Advisor Growth Curbed By Psychological Factors: FPA

A study by the FPA and Janus Henderson finds psychological and other reasons stand in the way of financial advisors' AUM growth.

By Rethinking65

A new study finds 43% of advisors are worried about seeming pushy or overly sales-oriented, and that’s one factor impeding their growth.

This fear often prevents them from proactively expanding their client base and increasing their assets under management, the research says. The Financial Planning Association and Janus Henderson Investors surveyed 158 advisors for the study, “Six Keys to Growth for Today’s Adviser,” in October 2022.

In addition to some advisors not wanting to seem too pushy, others are holding their growth back because they want to. Nearly a third of advisors (30%) say spending the time to grow would take away from their personal life and priorities.

Advisors also named many areas in which they believe they should personally improve to attract business. The top ones were: cultivating relationships with centers of influence, 61%; encouraging clients to make referrals, 60%; generating prospect leads through business development activities, 44%; and articulating the firm’s value proposition, 42%.

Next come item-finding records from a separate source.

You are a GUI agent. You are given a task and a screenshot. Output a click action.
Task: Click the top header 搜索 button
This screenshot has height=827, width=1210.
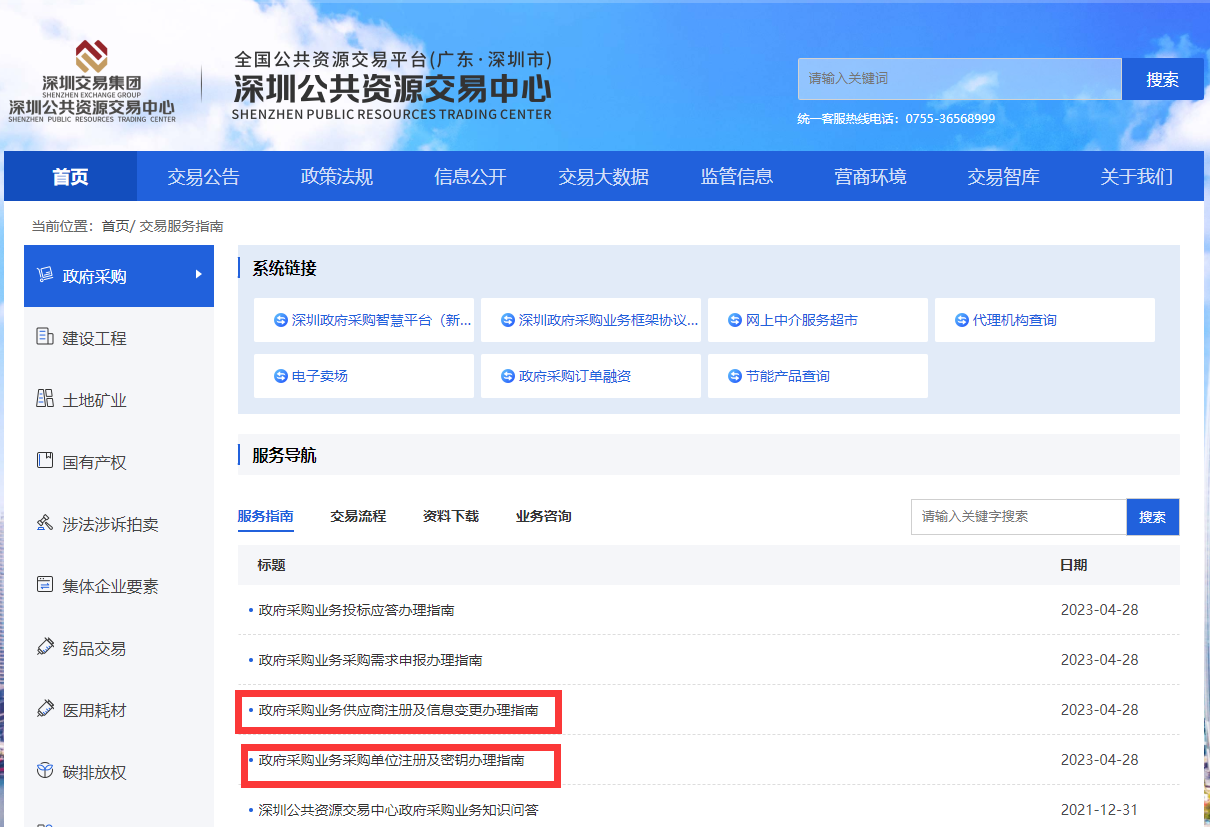click(x=1162, y=79)
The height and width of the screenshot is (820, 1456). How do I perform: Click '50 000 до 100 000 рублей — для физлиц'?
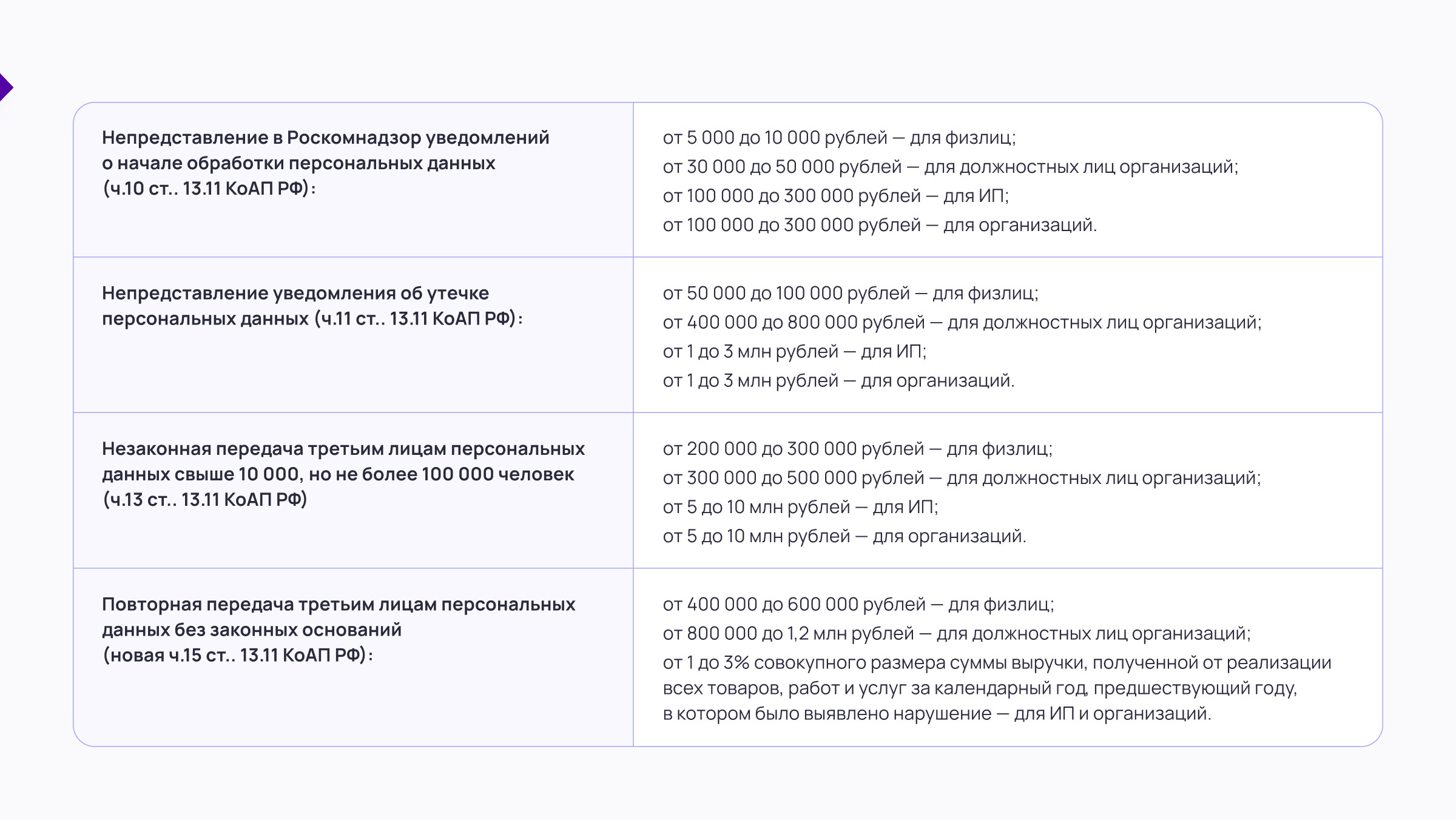pos(850,294)
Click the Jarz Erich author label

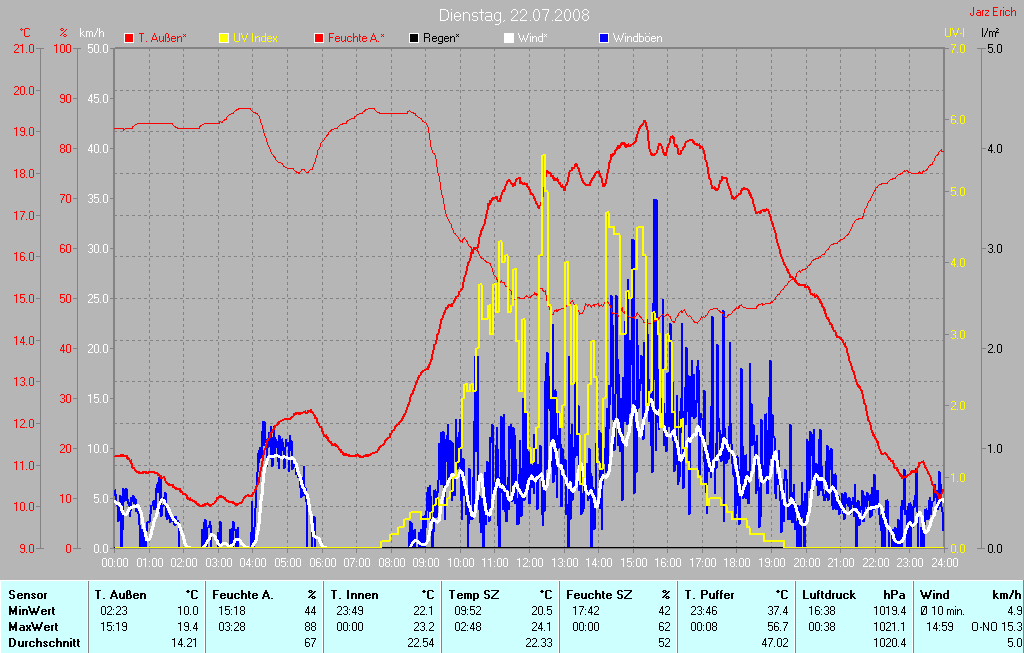[993, 13]
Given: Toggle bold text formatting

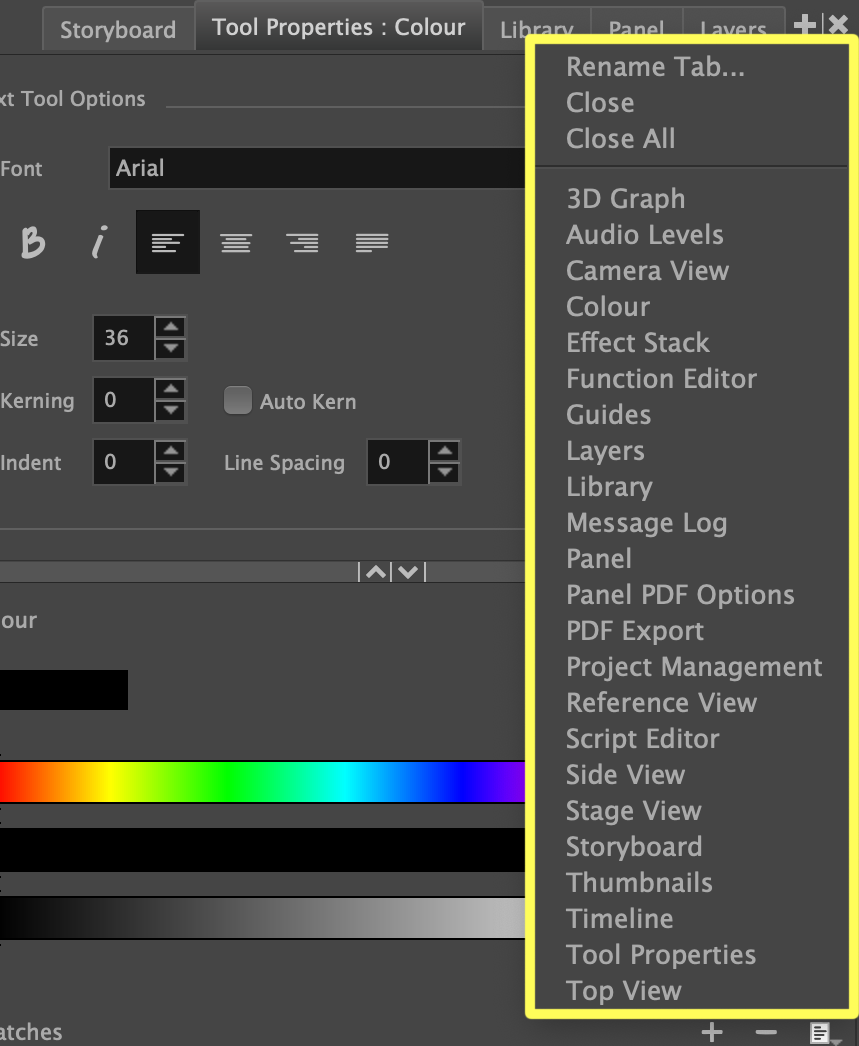Looking at the screenshot, I should [33, 242].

Approximately 84% of advisors with AUM over $500 million strongly agreed that having a team contributes to the growth of their business. Firms that onboarded 10 or more clients in the previous 12 months were more likely to have designed a personalized experience for ideal clients based on their specific needs, challenges and preferences.

Although the study found commonalities among faster-growing firms, it acknowledged there is no “foolproof recipe for growth.” Nearly three-quarters (71%) of the advisors surveyed are motivated to grow, although only 46% said they are comfortable with their growth rate. Just 12% strongly agreed with that statement.

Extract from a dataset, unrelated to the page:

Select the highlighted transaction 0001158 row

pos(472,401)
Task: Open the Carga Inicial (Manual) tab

But not every advisor surveyed was focused on getting bigger — 29% said it wasn’t a big priority.

Growth last year

From October 2021 through September 2022, 65% of advisors experienced some growth in assets, with 21% claiming AUM increased by more than 20%, the research says. Meanwhile, 19% experienced a decline and 12% had no change.

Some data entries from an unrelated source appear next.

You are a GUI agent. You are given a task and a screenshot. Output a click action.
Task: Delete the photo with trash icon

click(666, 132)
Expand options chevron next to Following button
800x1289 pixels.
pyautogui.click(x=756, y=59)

During the same period, most advisors had less than stellar new client growth — 57% brought in less than 10 new clients, and 71% reported an average client size of less than $1 million in investable assets.

Some advisors said circumstantial issues made it more difficult to increase AUM last year. Many say they had a lack of time and clarity, as well as capacity constraints. Among solo advisors and small teams, 48% said having only one individual focused on business growth was among the factors slowing the firm’s growth. Nearly half of respondents, 49%, said investing in cryptocurrencies got in the way of growing their business. Cryptocurrencies crashed in 2022 from record highs.

Six keys

The study concluded the six keys to growth are:

• The anatomy of a business plan matters.

• Advisors know what they need to do to drive growth but don’t always act on that knowledge.

• Firms with teams grow faster than those without.

• Systems and processes form a strong foundation for growth.

• It’s not enough to define your ideal client; you need to actively engage them.

• Mindset can be a powerful influence on growth prospects.

“As the research suggests, if advisers can shift their mindset and intentionally approach their goals for business growth strategically, they can overcome barriers that may be holding them back,” said 2023 FPA President James Lee, CFP, CRPC, AIF, in a statement.